Would you please transcribe the data in full and exactly, excluding images?

++++++++++

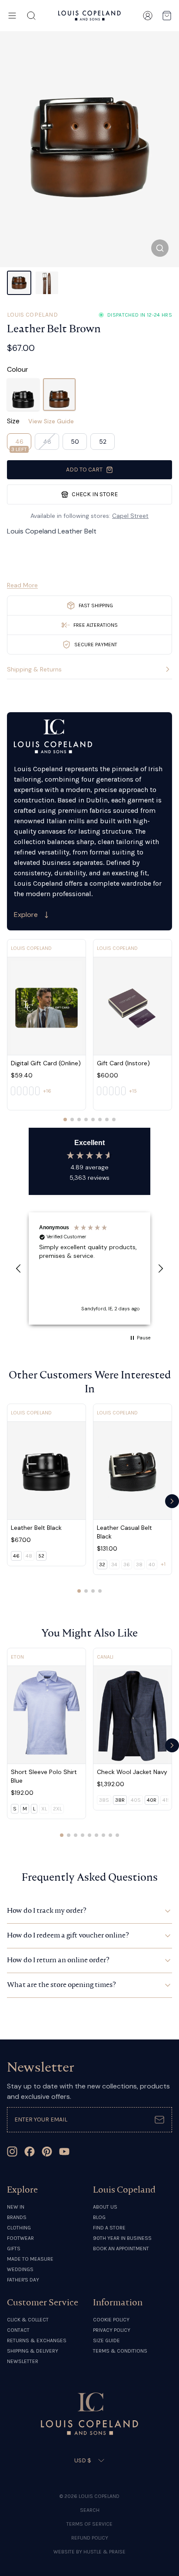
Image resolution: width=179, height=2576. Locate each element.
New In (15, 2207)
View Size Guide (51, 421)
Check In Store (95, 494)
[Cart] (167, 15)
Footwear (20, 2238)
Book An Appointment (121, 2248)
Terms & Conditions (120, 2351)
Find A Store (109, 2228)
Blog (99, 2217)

++++++++++

** TASK ANSWER **
Image resolution: width=179, height=2576. Locate each element.
New In (15, 2207)
View Size Guide (51, 421)
Check In Store (95, 494)
[Cart] (167, 15)
Footwear (20, 2238)
Book An Appointment (121, 2248)
Terms & Conditions (120, 2351)
Find A Store (109, 2228)
Blog (99, 2217)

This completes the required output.